The fiddliness of all this is intensified, of course, by the nape-tickling awareness that Something Is Wrong. The apartment block is all greyspace and neglect, built around a central chasm with a webbed glass ceiling. You fear to turn your back on any particular door, any particular corner.
There are boulders of trash that sort of multiply like amoeba when you pick them up, but may have useful objects beneath them. The worst part, possibly, is that I can’t find a way to listen to the files I’m recording. I have no idea whether this is deliberate, or a limitation of the demo, but I think Beyond The Doors is more powerful for refusing to satisfy the very voyeurism it kindles.
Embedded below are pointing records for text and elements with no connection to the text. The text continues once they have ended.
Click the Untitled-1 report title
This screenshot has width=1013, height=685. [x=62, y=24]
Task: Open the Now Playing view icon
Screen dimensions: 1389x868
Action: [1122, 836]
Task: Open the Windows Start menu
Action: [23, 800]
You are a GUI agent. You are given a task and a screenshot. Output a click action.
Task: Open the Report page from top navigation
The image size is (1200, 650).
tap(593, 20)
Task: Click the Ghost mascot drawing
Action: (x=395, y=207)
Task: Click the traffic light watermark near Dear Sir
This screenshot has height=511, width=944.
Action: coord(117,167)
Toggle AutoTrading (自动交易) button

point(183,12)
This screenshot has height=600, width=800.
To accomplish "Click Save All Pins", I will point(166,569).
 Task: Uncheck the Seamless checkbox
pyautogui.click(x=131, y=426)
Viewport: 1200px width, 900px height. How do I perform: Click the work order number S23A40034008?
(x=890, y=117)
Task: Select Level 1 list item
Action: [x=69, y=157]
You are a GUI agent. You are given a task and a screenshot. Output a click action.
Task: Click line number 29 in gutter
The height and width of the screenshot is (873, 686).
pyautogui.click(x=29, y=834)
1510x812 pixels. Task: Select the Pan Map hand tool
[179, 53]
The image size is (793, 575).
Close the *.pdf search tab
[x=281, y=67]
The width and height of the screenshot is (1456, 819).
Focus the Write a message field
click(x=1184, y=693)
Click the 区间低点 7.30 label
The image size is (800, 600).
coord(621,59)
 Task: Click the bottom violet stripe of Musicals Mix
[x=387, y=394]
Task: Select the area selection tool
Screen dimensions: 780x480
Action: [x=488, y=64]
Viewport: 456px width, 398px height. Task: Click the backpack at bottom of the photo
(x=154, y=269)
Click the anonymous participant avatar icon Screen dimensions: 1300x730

I didn’t get far enough to experience this in the demo, but going by the above header image and the trailer, it all gets a bit freaky later on. I’m intrigued to see how that freakiness gels with the absorbed tinkering that defines most automation-based games. In this case, you’ll be overhauling your surveillance network with cash from each job – merging chains and installing upgrades.
“This alpha version includes the core gameplay loop: placing recorders, building receiver networks, collecting sounds, and sending reports,” write developers Dream Error on Steam. “There’s much more to come, this is just the beginning.” There’s a development roadmap, if you’re into that kind of thing, but Beyond The Doors is probably more fun if you preserve your ignorance before taking the plunge.